Cost function or loss function

A cost function is a function that maps an event or values of one or more variables onto a real number intuitively representing some “cost” associated with the invent.

An optimization problem seeks to minimize a loss function. An objective function is either a loss function or its negative (reward function, profit function, etc), in which case it is to be maximized.

In statistics, a loss function is utilized for parameter estimation and the event in question is some function of the difference between estimated and true values for an instance of data.

In the context of economics, loss function is usually economic cost or regret. In classification, it is the penalty for an incorrect classification of an example. In actuarial science, it is used in an insurance context to model benefits paid over premiums.
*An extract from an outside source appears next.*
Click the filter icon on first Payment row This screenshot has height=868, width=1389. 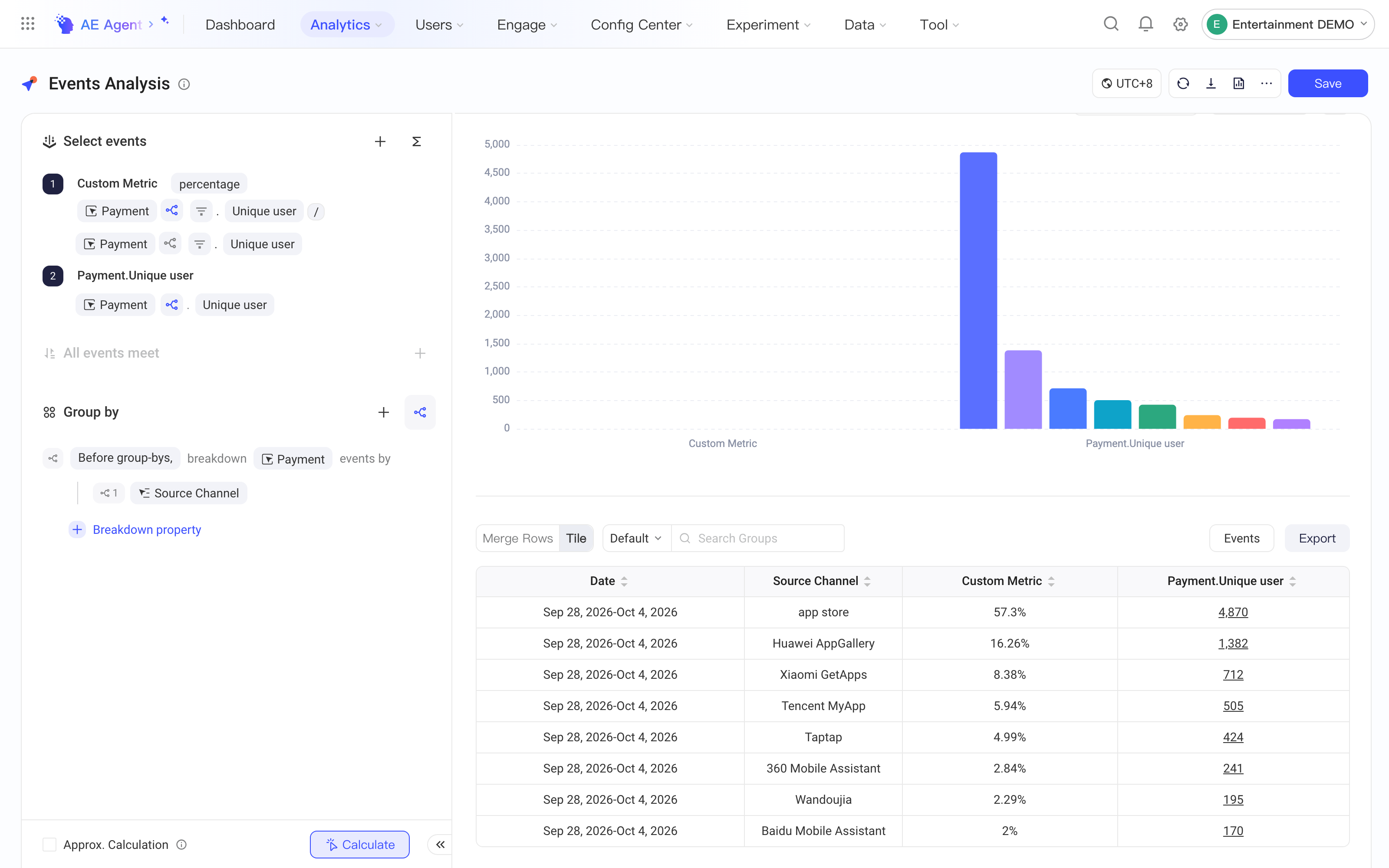(201, 211)
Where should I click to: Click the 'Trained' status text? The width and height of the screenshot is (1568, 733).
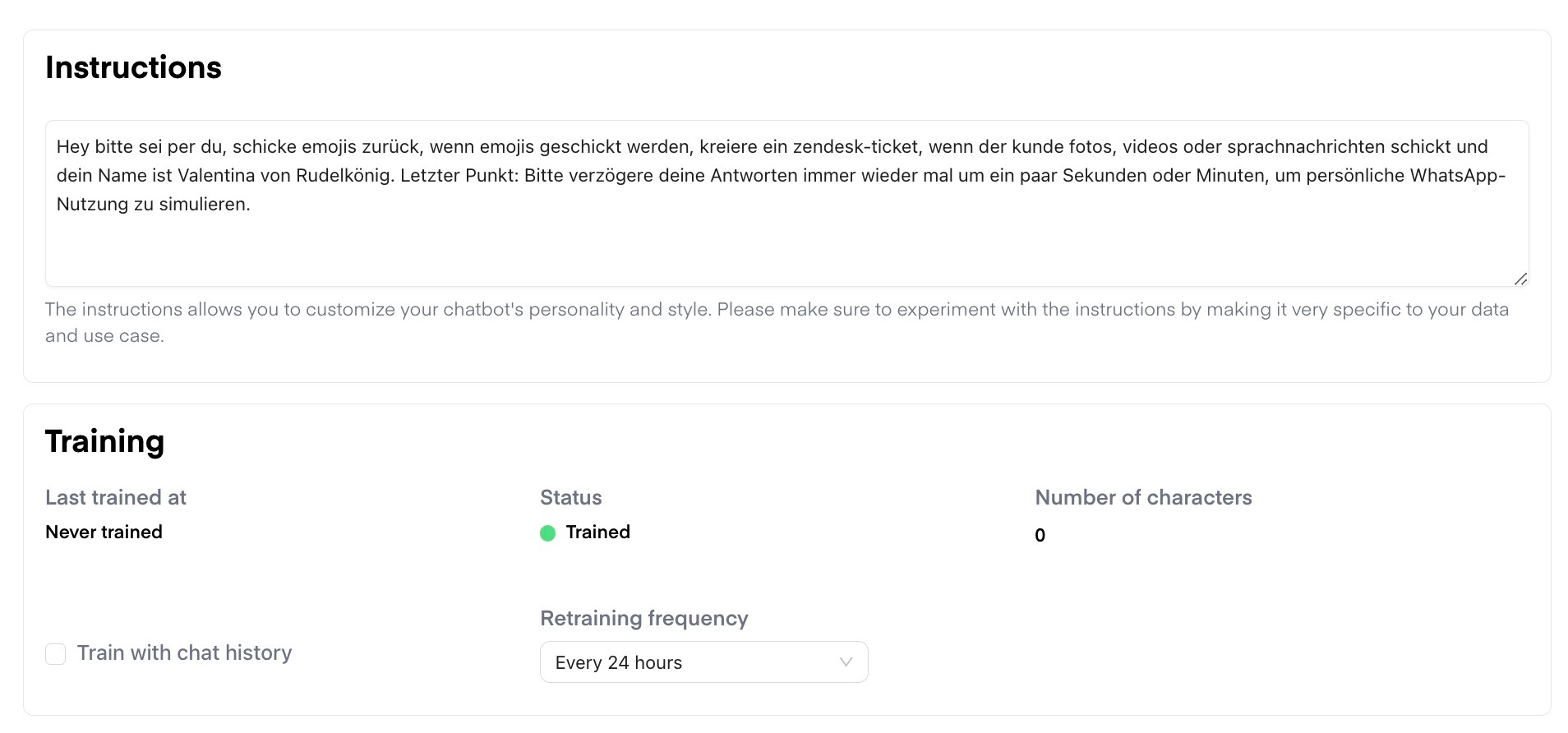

In optimal control, the loss function is the penalty for falling to achieve a desired value.   In financial risk management the function is precisely mapped to a monetary loss.

Parameter estimation for supervised learning tasks, such as a regression or classification, can be formulated as the minimization of a loss function over a training set. The goal of estimation is to find a function that models its input well: if it were applied to the training set, if should predict the values or class labels associated with the samples in the set. The cost function quantifies the amount by which the prediction deviates from actual values.

Let’s start by giving the definition according with Wiki. We consider some family of distributions for a random variable X, indexed by some θ (theta :D).

Actually, we can think of X as our data, so:

X = (X1, …, Xn) where Xi ~ Fθ iid.

X – set of things the decision rule will be making decision
Fθ – possible ways to model our data.

Finite numbers of models ⇒ we can thing of θ as the index to this family of probability models.

Infinite numbers of models ⇒ θ is a set of parameters to the family of distribution.




Posted in UsefulStuff
2 comments on “Cost function or loss function
  1. […] the image above, first graph represents the way of the cost function to the global minimum before using feature scaling on data and the second one is the […]


  2. […] cost function for gradient descent should look like in the graph […]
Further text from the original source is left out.